Coauthored by Kathryn Vomero Santos
illustration by Kate Nuelle
There have been many moments in 2020 that have hit like a punch in the gut. In just the past few weeks, we have heard reports of forced hysterectomies in ICE detention centers, witnessed the failure of a grand jury in Louisville to charge the killers of Breonna Taylor with anything more than recklessly shooting some drywall, and mourned the death of Supreme Court Justice Ruth Bader Ginsburg. Meanwhile, President Trump has announced a series of Executive Orders that describe the study of systemic racism, sexism, colonialism, and oppression as anti-patriotic. The contrast between these executive actions and our lived realities and traumas illustrates the essential nature of studying the very topics that the President seeks to discredit in the name of unity and patriotism.
The interdisciplinary program in Women’s and Gender Studies at Trinity engages in exactly the kind of inquiry about historical and ongoing forms of oppression that President Trump attacks in his executive order. We unequivocally refute the President’s claims and embrace knowledge as a site of liberation and equity.
Feminism has, at times, been a site of exclusion and division. For many years and in many ways, dominant understandings of the women’s rights movement focused on the lived experiences and struggles of white women, particularly white women of a certain socio-economic class. While these issues and failures are certainly not yet resolved, the current moment demands that we imagine feminism in the most expansive, inclusive, and radical ways possible.

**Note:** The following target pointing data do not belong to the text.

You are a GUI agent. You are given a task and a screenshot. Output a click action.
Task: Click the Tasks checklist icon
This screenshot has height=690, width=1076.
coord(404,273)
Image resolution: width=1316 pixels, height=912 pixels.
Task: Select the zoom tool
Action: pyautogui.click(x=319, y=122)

The conversations about Justice Ginsburg’s legacy serve as a model for an intersectional, inclusive, and critical approach to feminism that we hope to cultivate in our interdisciplinary program. As several people have noted, Ginsburg was incredibly creative in her approach to demonstrating the harm caused by laws that made distinctions on the basis of gender. Rather than arguing on behalf of women who faced discrimination, she took on cases where she could clearly show that men were being denied equal treatment under the law. In doing so, she not only successfully changed such laws but also highlighted the fundamental animating principle of feminism: the belief in the social, political, and economic equality of all genders.
Although Ginsburg’s record was complicated when it came to issues of race and criminal justice in this country, she clearly understood that gender was not the only axis of inequality and made several important decisions that reflect her intersectional approach to feminism. Even in her early cases for the ACLU, she cited Black lawyers, advocated for the reproductive rights of women of color, and pointed out crucial instances where laws that discriminated against women were also used to discriminate on the basis of race. She opposed changes to the Voting Rights Act, which removed oversight from states with a history of voter suppression. She was a consistent supporter of LGBTQ rights, most recently in the Bostock v. Clayton County ruling, which defined anti-LGBTQ discrimination as a form of sex discrimination.
Recently, in the Introduction to Gender Studies course —taught by Dr. Santos — students reflected on Justice Ginsberg’s impact on feminism and society more broadly. After watching a video about her long career and contributions to the fight for equity in this country, many students found themselves both moved by the magnitude of her legacy and wondering what they could do to carry it forward and to build upon it. After all, one of the first things they learned in this class is that the work of feminism is ongoing, and it requires a commitment to activism and action beyond the classroom.
As the November election rapidly approaches, it is increasingly clear that one of the most immediate ways to do the ongoing work of feminism is to vote. But voting is simply not enough in and of itself. It is incumbent upon all of us to commit to educating ourselves about how our government works — and, in many cases, does not work — and to sharing that information with others. In order to achieve the world envisioned by feminism as we define it, we must continue the work done by those who came before us and actively fight for an end to systemic oppression and for the liberation of all people.